One person’s pleasure, another’s vice
Does alcohol mean good fellowship and heavenly tastes, or is it a route to poverty and despair? Is gambling just the excitement of a flutter at the races, or an addiction which can become a ruinous burden? Are recreational drugs a harmless way to see life differently, or poisons which befuddle the mind and eventually kill the body? Is it always ‘time for a Capstan’; or is smoking the country’s greatest killer?
If there is one lesson that emerges from the five new stories we have just released, it is that one person’s pleasure is another person’s vice.

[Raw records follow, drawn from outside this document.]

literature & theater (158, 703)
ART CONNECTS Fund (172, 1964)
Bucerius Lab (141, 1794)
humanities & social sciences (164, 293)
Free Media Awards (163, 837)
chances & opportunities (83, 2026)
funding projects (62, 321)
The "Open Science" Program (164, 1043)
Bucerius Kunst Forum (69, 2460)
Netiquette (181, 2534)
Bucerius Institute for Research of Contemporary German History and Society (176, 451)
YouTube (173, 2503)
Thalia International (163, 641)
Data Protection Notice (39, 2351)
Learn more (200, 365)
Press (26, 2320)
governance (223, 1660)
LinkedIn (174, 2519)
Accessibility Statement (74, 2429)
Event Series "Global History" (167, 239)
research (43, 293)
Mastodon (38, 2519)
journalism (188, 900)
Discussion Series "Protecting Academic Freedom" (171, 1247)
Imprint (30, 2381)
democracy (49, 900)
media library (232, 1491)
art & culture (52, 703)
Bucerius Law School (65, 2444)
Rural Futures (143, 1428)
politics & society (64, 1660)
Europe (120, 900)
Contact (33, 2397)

The history of alcohol, drugs, gambling and smoking which are told in these entries, along with a fifth entry that examines the Māori experience, is a fascinating story of changing perceptions and judgements. What were once innocent pleasures to some became addictive vices for others. Take alcohol. In the early 19th century most UK immigrants regarded alcohol as an essential food and a way of relaxing from a tough physical life. They normally drank spirits – brandy and rum, not the beer they were used to at home – but drink they did, unashamedly. In the 19th century it was only in the Māori community that alcohol was initially regarded as waipiro (foul water) and something to be avoided. However, by the end of the century public perceptions had changed. A powerful prohibition movement had emerged and the struggle between drink as pleasure and drink as vice led eventually to that strange Kiwi compromise, six o’clock closing. Eventually from the 1960s restrictions were lifted. Surely we had grown up and overcome the vicious social and personal impacts of alcohol – or so we thought until the sight of teenagers pre-loading with RTDs and then vomiting on sidewalks sparked a new perception of alcohol as vice.
Smoking has a different story. In colonial New Zealand it was fine for Pākehā men to puff away on their pipes, but not for Pākehā women. Māori made no such distinction. From the earliest times, kuia as well as kaumātua were smokers. In the first half of the 20th century, as cigarettes replaced the pipe, smoking became regarded as a universal pleasure – ‘Whatever the occasion’, as Players said. By the 1950s three-quarters of all men and a third of all women smoked. Then medical discoveries provided a new perspective, setting in motion a war on smoking as the worst of vices. Today a small minority, under a fifth of adults, smoke – although the figure is much higher among Māori women.
The drug story is also a fascinating study of changing perceptions. In the 19th century cannabis and opium were freely available, usually consumed as patent medicines – laudanum for middle-class women, Chlorodyne for the kids. The main recreational users were Chinese gold miners, but in one of the most remarkable acts of self-discipline in our history, the Chinese community petitioned to make opium illegal and succeeded in driving the addiction from their community. But New Zealand was slow in restricting drugs – cannabis was not restricted until the 1920s, and we had one of the world’s highest rates of heroin use in the 1940s. Then, just as the counter-culture began to discover dope and LSD in the late 1960s, others began to see these as dangerous vices which needed repressing. Today we have an unusual pattern – high use of cannabis, ecstasy and amphetamines, low use of heroin and cocaine – with some in the community arguing that it is time that drugs were no longer treated as vices at all.
As for gambling, here too there have been contrasts in attitude. In the early 20th century there were restrictions on bookmakers and lotteries. Then the state came in and saw gambling as a source of revenue and fun. The government, it was felt, could keep a kind of six-o’clock-closing balance between vice and pleasure. But the revenue and tourism possibilities became stronger, restrictions were eased, and now with New Zealanders spending over $30 million each week on a flutter, new perceptions of gambling have emerged. The pokies, especially, are viewed by some as a vicious industry which hurts the poor and the vulnerable.
Te Ara cannot give the final word on these matters. We have no doubt that perceptions of pleasure and of vice in these matters will continue to evolve. But for now enjoy these entries, and think about where you stand. Which are the real vices, which the innocent pleasures?